Requirement:
Return the data below in full, matching every line exactly.

┌─ Recorded information

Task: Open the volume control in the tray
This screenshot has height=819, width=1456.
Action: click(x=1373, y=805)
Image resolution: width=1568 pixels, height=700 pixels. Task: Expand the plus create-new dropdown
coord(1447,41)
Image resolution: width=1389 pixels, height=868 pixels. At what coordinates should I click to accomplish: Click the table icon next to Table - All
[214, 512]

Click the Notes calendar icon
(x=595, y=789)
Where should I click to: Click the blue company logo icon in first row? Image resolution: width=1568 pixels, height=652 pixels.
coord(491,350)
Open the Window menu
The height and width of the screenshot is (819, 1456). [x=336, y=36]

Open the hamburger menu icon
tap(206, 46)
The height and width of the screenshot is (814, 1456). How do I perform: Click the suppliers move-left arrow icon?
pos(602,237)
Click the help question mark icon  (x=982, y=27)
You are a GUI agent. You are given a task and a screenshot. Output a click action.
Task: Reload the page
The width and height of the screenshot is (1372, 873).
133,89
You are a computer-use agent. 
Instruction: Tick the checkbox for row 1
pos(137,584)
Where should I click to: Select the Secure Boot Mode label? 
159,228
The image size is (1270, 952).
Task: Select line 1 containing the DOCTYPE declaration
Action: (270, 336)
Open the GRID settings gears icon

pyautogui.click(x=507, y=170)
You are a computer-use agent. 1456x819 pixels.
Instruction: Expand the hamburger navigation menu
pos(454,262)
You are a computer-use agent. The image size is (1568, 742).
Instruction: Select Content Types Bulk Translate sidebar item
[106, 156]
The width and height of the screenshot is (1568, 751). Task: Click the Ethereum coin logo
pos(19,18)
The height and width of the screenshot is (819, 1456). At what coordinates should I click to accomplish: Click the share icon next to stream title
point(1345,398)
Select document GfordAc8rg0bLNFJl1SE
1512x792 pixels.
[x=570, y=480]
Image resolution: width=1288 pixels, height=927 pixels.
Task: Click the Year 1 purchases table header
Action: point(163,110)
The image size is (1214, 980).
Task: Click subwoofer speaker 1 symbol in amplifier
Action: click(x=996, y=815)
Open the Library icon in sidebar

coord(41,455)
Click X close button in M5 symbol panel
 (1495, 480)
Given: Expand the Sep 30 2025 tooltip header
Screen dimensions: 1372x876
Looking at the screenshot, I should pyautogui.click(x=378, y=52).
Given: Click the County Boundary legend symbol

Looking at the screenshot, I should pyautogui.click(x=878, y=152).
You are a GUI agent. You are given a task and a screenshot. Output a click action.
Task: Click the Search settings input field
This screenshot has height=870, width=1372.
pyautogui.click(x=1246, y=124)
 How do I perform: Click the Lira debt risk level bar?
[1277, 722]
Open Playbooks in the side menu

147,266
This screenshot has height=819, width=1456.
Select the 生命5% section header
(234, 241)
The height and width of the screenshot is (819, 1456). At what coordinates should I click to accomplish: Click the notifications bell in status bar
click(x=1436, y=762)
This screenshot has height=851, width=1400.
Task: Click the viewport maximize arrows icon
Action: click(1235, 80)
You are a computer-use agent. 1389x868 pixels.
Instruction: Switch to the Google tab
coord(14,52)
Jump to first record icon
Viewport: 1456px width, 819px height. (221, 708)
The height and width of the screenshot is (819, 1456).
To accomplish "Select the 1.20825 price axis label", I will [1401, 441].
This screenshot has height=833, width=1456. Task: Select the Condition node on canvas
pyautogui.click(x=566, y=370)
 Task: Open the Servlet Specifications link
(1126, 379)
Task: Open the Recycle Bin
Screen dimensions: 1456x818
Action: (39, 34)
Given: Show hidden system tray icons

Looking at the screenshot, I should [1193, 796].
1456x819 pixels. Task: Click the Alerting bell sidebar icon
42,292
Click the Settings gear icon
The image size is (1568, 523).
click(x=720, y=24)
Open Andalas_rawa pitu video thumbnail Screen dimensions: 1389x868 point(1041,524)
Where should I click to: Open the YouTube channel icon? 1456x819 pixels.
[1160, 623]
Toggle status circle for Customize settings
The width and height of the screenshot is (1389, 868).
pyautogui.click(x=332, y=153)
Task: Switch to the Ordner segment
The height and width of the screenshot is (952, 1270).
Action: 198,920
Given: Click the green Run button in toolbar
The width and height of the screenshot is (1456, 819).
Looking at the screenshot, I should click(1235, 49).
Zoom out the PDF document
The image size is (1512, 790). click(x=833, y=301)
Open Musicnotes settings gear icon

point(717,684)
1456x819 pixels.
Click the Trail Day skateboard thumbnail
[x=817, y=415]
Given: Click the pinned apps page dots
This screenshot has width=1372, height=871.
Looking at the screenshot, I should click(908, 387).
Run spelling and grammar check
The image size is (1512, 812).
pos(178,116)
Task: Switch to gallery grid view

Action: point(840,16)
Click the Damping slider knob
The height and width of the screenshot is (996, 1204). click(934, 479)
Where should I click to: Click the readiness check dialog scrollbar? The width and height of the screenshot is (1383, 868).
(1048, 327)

└─

Solution for this problem:
Task: Open the volume control in the tray
This screenshot has height=819, width=1456.
Action: click(x=1373, y=805)
Image resolution: width=1568 pixels, height=700 pixels. Task: Expand the plus create-new dropdown
coord(1447,41)
Image resolution: width=1389 pixels, height=868 pixels. At what coordinates should I click to accomplish: Click the table icon next to Table - All
[214, 512]

Click the Notes calendar icon
(x=595, y=789)
Where should I click to: Click the blue company logo icon in first row? Image resolution: width=1568 pixels, height=652 pixels.
coord(491,350)
Open the Window menu
The height and width of the screenshot is (819, 1456). [x=336, y=36]

Open the hamburger menu icon
tap(206, 46)
The height and width of the screenshot is (814, 1456). How do I perform: Click the suppliers move-left arrow icon?
pos(602,237)
Click the help question mark icon  (x=982, y=27)
You are a GUI agent. You are given a task and a screenshot. Output a click action.
Task: Reload the page
The width and height of the screenshot is (1372, 873).
133,89
You are a computer-use agent. 
Instruction: Tick the checkbox for row 1
pos(137,584)
Where should I click to: Select the Secure Boot Mode label? 
159,228
The image size is (1270, 952).
Task: Select line 1 containing the DOCTYPE declaration
Action: (270, 336)
Open the GRID settings gears icon

pyautogui.click(x=507, y=170)
You are a computer-use agent. 1456x819 pixels.
Instruction: Expand the hamburger navigation menu
pos(454,262)
You are a computer-use agent. The image size is (1568, 742).
Instruction: Select Content Types Bulk Translate sidebar item
[106, 156]
The width and height of the screenshot is (1568, 751). Task: Click the Ethereum coin logo
pos(19,18)
The height and width of the screenshot is (819, 1456). At what coordinates should I click to accomplish: Click the share icon next to stream title
point(1345,398)
Select document GfordAc8rg0bLNFJl1SE
1512x792 pixels.
[x=570, y=480]
Image resolution: width=1288 pixels, height=927 pixels.
Task: Click the Year 1 purchases table header
Action: point(163,110)
The image size is (1214, 980).
Task: Click subwoofer speaker 1 symbol in amplifier
Action: click(x=996, y=815)
Open the Library icon in sidebar

coord(41,455)
Click X close button in M5 symbol panel
 (1495, 480)
Given: Expand the Sep 30 2025 tooltip header
Screen dimensions: 1372x876
Looking at the screenshot, I should pyautogui.click(x=378, y=52).
Given: Click the County Boundary legend symbol

Looking at the screenshot, I should pyautogui.click(x=878, y=152).
You are a GUI agent. You are given a task and a screenshot. Output a click action.
Task: Click the Search settings input field
This screenshot has height=870, width=1372.
pyautogui.click(x=1246, y=124)
 How do I perform: Click the Lira debt risk level bar?
[1277, 722]
Open Playbooks in the side menu

147,266
This screenshot has height=819, width=1456.
Select the 生命5% section header
(234, 241)
The height and width of the screenshot is (819, 1456). At what coordinates should I click to accomplish: Click the notifications bell in status bar
click(x=1436, y=762)
This screenshot has height=851, width=1400.
Task: Click the viewport maximize arrows icon
Action: click(1235, 80)
You are a computer-use agent. 1389x868 pixels.
Instruction: Switch to the Google tab
coord(14,52)
Jump to first record icon
Viewport: 1456px width, 819px height. (221, 708)
The height and width of the screenshot is (819, 1456).
To accomplish "Select the 1.20825 price axis label", I will [1401, 441].
This screenshot has height=833, width=1456. Task: Select the Condition node on canvas
pyautogui.click(x=566, y=370)
 Task: Open the Servlet Specifications link
(1126, 379)
Task: Open the Recycle Bin
Screen dimensions: 1456x818
Action: (39, 34)
Given: Show hidden system tray icons

Looking at the screenshot, I should [1193, 796].
1456x819 pixels. Task: Click the Alerting bell sidebar icon
42,292
Click the Settings gear icon
The image size is (1568, 523).
click(x=720, y=24)
Open Andalas_rawa pitu video thumbnail Screen dimensions: 1389x868 point(1041,524)
Where should I click to: Open the YouTube channel icon? 1456x819 pixels.
[1160, 623]
Toggle status circle for Customize settings
The width and height of the screenshot is (1389, 868).
pyautogui.click(x=332, y=153)
Task: Switch to the Ordner segment
The height and width of the screenshot is (952, 1270).
Action: 198,920
Given: Click the green Run button in toolbar
The width and height of the screenshot is (1456, 819).
Looking at the screenshot, I should click(1235, 49).
Zoom out the PDF document
The image size is (1512, 790). click(x=833, y=301)
Open Musicnotes settings gear icon

point(717,684)
1456x819 pixels.
Click the Trail Day skateboard thumbnail
[x=817, y=415]
Given: Click the pinned apps page dots
This screenshot has width=1372, height=871.
Looking at the screenshot, I should click(908, 387).
Run spelling and grammar check
The image size is (1512, 812).
pos(178,116)
Task: Switch to gallery grid view

Action: point(840,16)
Click the Damping slider knob
The height and width of the screenshot is (996, 1204). click(934, 479)
Where should I click to: Click the readiness check dialog scrollbar? The width and height of the screenshot is (1383, 868).
(1048, 327)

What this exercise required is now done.